I’d love to hear how other people with health issues, particularly thyroid patients, have had to compromise to accommodate their illness. What challenges have you faced, what solutions have you come up with, what have you learned to let go of and what have you decided are the most important elements in your life to hang on to, worth letting go of other things for? If this post has resonated with you at all I'd love to hear from you.
peace and light

Monday, 11 October 2010

Thyroid Hope, my first post

I've been thinking about creating a blog about my experiences with hypothyroid for a while now. I'm active on a patient support site, and I've read a lot of different stuff from different people online and in books, in an attempt to educate myself about this frustrating illness. I'm a member of the British Thyroid Foundation, the organisation for thyroid patients in the UK which is affiliated to the British Thyroid Association, the organisation for medical professionals and I'm a patient at my local health centre (which is a fantastic practice but I’m not going to name here as I want to protect my anonymity) and UCH London.

I'm no medical expert and recognise that I'm unlikely to become one any time soon. I'm a little bit sceptical about just about everything I read. Clearly there's little consensus on treatment regimes for hypothyroid when the standard Thyroxine therapy doesn't appear to do the trick - and the good doctors that I've dealt with in the last year or so have acknowledged that. I'm shocked at the lack of solid knowledge around T3 therapy, for example.

I've been unfortunate enough to come across a couple of doctors who didn't appear to be so good, who certainly were not great communicators or did not appear to be very patient focussed. I came away from those consultations distressed, frustrated and even angry. I recognise that no-one's perfect and hard pressed doctors perhaps need to be cut a bit of slack, but I feel that poor patient care should be addressed. I feel so vulnerable with this illness and I think that's one of the things that it does to people, so I think being treated with consideration and sensitivity is terribly important. I’d like to be able to raise awareness of that with doctors.

I've had some experience with alternative therapists and for now have pulled away from going down that route though I don't rule it out for the future. I’ll say more about those experiences in a future post.

I have found myself really turned off by what I see as the negative and hysterical tone of some high profile "thryoid patient advocates."  I feel there's a real need for a calmer dialogue between thyroid patients and medical practitioners. Who knows, perhaps I'll eventually end up as frustrated and angry as some of those other voices out there. I'm going to try not to though. I'm going to try and address my illness and it’s treatment in a positive and constructive way.

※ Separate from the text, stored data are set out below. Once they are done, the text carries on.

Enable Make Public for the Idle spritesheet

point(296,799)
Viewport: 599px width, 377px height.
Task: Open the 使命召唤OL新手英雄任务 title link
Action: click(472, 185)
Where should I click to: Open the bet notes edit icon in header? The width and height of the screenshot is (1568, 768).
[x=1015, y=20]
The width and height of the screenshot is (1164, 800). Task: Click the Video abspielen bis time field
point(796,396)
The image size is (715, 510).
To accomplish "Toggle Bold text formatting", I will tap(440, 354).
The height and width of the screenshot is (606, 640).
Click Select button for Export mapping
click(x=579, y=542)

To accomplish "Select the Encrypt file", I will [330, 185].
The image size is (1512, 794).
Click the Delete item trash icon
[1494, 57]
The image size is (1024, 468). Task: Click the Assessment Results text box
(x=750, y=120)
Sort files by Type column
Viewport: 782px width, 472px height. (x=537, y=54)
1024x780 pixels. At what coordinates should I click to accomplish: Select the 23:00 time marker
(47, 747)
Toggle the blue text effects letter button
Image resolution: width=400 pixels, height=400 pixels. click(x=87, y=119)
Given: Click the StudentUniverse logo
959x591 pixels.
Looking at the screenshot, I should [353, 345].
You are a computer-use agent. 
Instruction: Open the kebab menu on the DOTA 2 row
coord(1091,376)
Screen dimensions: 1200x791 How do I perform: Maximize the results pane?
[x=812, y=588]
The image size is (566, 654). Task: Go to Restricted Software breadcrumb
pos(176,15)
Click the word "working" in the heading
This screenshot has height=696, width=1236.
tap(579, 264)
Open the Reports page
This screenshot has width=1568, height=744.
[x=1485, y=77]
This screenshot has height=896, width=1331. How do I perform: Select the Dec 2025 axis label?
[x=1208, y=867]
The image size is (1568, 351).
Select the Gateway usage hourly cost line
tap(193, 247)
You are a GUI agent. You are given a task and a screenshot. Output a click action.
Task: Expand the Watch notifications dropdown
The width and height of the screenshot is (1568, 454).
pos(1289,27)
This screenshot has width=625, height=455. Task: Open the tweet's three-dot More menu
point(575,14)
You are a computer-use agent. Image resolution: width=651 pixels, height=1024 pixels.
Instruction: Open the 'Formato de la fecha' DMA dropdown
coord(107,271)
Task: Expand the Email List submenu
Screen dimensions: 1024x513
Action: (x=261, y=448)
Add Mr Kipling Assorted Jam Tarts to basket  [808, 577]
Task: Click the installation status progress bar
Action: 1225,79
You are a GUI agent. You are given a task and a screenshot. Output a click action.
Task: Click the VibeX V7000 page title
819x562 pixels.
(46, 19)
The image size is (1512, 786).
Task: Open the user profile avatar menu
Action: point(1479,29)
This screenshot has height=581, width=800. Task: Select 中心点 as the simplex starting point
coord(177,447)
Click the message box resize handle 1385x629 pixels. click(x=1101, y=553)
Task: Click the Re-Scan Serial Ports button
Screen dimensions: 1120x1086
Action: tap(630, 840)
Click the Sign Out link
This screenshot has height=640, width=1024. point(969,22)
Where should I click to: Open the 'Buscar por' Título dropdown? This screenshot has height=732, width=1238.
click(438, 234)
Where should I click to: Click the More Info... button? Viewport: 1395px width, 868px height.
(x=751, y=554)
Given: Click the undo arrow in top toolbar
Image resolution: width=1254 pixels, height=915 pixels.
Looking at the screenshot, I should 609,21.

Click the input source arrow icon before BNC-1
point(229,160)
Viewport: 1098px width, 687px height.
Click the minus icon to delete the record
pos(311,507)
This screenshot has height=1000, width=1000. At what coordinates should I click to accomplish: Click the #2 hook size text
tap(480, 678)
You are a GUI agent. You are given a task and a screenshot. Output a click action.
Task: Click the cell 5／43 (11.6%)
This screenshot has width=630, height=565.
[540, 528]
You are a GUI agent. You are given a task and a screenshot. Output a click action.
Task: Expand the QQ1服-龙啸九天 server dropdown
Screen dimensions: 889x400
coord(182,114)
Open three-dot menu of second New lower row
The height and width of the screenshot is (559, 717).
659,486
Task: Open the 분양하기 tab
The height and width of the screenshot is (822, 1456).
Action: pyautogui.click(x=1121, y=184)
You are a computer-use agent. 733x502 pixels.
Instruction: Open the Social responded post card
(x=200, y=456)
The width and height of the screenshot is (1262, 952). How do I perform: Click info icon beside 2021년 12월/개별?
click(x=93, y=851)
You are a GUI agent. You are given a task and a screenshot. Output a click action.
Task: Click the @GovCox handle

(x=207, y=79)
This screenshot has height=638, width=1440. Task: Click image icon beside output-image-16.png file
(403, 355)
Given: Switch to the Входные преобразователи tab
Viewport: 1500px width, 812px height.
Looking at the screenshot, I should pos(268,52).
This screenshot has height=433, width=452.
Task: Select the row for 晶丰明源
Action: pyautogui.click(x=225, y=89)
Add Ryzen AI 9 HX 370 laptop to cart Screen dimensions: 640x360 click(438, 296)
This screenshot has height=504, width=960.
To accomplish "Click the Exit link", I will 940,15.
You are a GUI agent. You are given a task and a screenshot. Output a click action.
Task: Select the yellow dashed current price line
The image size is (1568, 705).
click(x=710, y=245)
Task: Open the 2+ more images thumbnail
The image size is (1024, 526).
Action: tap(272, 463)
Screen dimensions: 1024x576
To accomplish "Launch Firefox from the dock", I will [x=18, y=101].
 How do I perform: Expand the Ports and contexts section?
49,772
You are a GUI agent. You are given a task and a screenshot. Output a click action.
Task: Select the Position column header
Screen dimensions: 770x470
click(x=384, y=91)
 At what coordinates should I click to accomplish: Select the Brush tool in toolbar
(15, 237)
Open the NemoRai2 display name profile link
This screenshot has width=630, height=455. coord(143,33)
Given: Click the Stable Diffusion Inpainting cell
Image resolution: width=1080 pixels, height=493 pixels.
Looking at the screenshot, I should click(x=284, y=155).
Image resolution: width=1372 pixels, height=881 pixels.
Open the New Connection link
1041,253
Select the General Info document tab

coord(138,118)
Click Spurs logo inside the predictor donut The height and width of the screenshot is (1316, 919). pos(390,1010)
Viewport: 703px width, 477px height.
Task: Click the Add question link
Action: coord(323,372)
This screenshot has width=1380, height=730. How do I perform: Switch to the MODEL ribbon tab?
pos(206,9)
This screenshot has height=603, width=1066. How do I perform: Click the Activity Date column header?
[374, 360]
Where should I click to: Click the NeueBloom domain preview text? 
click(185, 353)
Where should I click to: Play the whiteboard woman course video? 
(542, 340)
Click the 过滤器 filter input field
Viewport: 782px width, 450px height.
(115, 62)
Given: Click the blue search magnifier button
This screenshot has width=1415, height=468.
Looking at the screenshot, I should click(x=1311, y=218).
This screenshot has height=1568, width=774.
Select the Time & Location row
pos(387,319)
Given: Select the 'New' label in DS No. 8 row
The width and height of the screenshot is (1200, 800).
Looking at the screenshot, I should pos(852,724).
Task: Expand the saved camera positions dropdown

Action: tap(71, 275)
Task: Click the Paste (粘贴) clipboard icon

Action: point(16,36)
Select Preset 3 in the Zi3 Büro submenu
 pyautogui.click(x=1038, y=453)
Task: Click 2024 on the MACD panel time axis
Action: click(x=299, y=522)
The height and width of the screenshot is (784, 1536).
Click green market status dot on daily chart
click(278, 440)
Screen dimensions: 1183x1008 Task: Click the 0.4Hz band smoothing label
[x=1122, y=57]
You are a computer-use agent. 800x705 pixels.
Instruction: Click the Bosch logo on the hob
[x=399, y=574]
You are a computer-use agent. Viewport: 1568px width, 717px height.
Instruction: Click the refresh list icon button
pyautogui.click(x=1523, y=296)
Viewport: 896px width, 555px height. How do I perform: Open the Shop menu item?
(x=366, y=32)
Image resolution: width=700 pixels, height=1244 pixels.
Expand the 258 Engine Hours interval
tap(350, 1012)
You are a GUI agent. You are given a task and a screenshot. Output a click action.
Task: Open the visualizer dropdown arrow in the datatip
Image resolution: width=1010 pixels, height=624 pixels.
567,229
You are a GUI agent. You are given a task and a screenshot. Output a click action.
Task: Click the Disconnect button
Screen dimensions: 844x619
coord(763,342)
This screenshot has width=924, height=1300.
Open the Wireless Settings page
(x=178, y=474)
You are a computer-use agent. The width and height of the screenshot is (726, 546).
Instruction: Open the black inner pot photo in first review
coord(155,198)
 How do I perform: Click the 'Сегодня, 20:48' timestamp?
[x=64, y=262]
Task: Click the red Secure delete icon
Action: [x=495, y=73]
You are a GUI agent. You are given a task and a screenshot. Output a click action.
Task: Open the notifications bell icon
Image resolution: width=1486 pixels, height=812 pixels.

I hope this blog might prove in time to be of interest to fellow patients and to doctors working with hypothyroid patients. If you're reading this it would be great to know why you are here and what you'd like to read about in future posts. I’d be so happy if we could create a dialogue here that would help even one hypothyroid patient or practitioner working in this field.  I think we patients get such a lot out of sharing our experiences and I’m pleased that the medical profession in the UK is increasingly recognising the validity of listening to patients in order to improve standards of care.

Right now I’m particularly interested in the emotional and mental effects of a malfunctioning thyroid gland, so I think that will be the subject of my next post.

Thank you so much for reading this, I hope you’ll come back and even get involved in the conversation if you’d like to.